Opened 13 years ago
Closed 13 years ago
#8085 closed bug (fixed)
SMI storm on USB handover on AMD 970/SB950 AMD AM3+ UEFI motherboard
Reported by: | kallisti5 | Owned by: | mmlr |
---|---|---|---|
Priority: | normal | Milestone: | R1/alpha4 |
Component: | System/Kernel | Version: | R1/Development |
Keywords: | SB950, UEFI, AHCI, APIC, IRQ | Cc: | greggd@… |
Blocked By: | Blocking: | #8456 | |
Platform: | All |
Description (last modified by )
Booting latest hrev43091 gcc4 image results in multiple problems on an Asus M5A97 EVO UEFI mainboard.
last log message seen before lockup:
ACPI Error: [RAMB] Namespace lookup failure, AE_NOT_FOUND . . usb ohci -1: smm is in control of the host controller
This board doesn't have a serial port built-in so logs will be difficult given the lock up is so early.
Disabling APIC and ACPI gives a continuous loop of...

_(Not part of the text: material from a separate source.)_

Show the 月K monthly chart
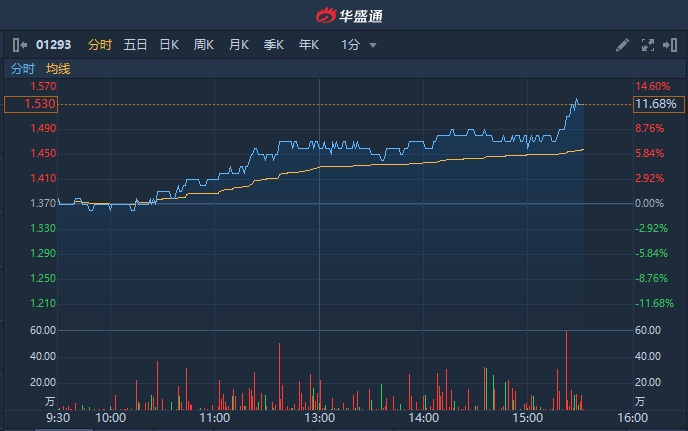This screenshot has width=688, height=431. pos(238,45)
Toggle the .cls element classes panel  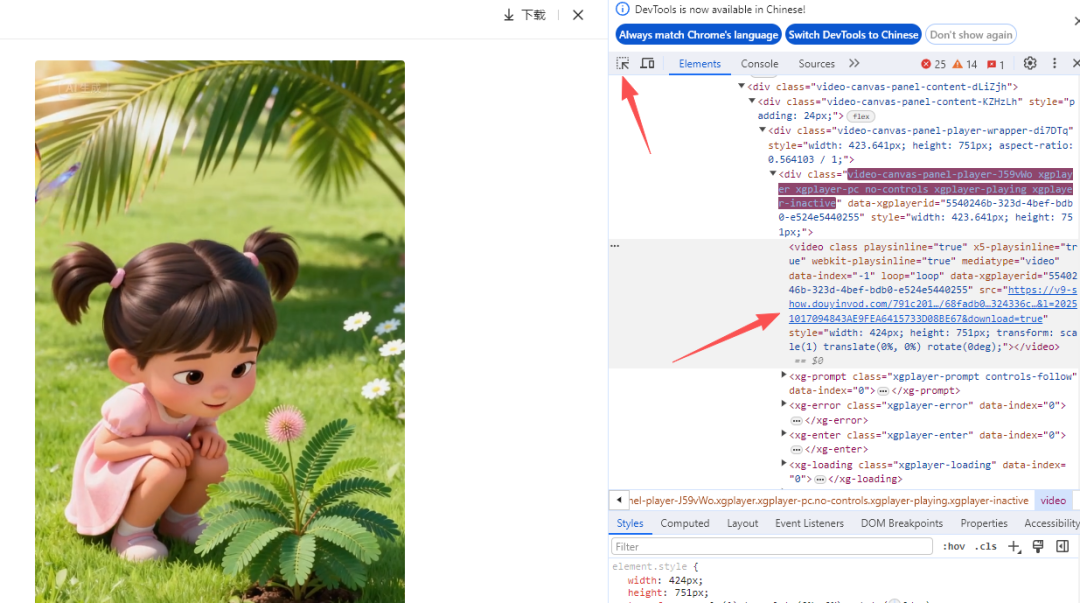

ahci: AHCIPort::InterruptErrorHandler port 0, fCommandsActive 0x00000000, is 0x00000040, ci 0x00000000 ahci: ssts 0x00000001 ahci: sctl 0x00000301 ahci: serr 0x40800000 ahci: sact 0x00000000 ahci: Port Connect Change ahci: AHCIPort::InterruptErrorHandler port 0, fCommandsActive 0x00000000, is 0x00000040, ci 0x00000000 ahci: ssts 0x00000000 ahci: sctl 0x00000301 ahci: serr 0x40800000 ahci: sact 0x00000000 ahci: Port Connect Change
This may reflect another issue completely and may not be related.
Attachments (14)
Change History (35)
by , 13 years ago
Attachment: | normalboot1.jpg added |
---|
comment:1 by , 13 years ago
Description: | modified (diff) |
---|---|
Keywords: | AHCI ACPI added |
by , 13 years ago
Attachment: | acpi+apic-disabled.jpg added |
---|
acpi + apic disabled result in looping ahci errors
by , 13 years ago
Attachment: | lspciverbose.txt added |
---|
verbose lspci output from linux on SB950 board
comment:2 by , 13 years ago
Just noticed same AE_NOT_FOUND error on linux, so potentially it's not related:
[ 0.343440] ACPI Error (psargs-0359): [RAMB] Namespace lookup failure, AE_NOT_FOUND [ 0.343444] ACPI Exception: AE_NOT_FOUND, Could not execute arguments for [RAMW] (Region) (20090903/nsinit-338)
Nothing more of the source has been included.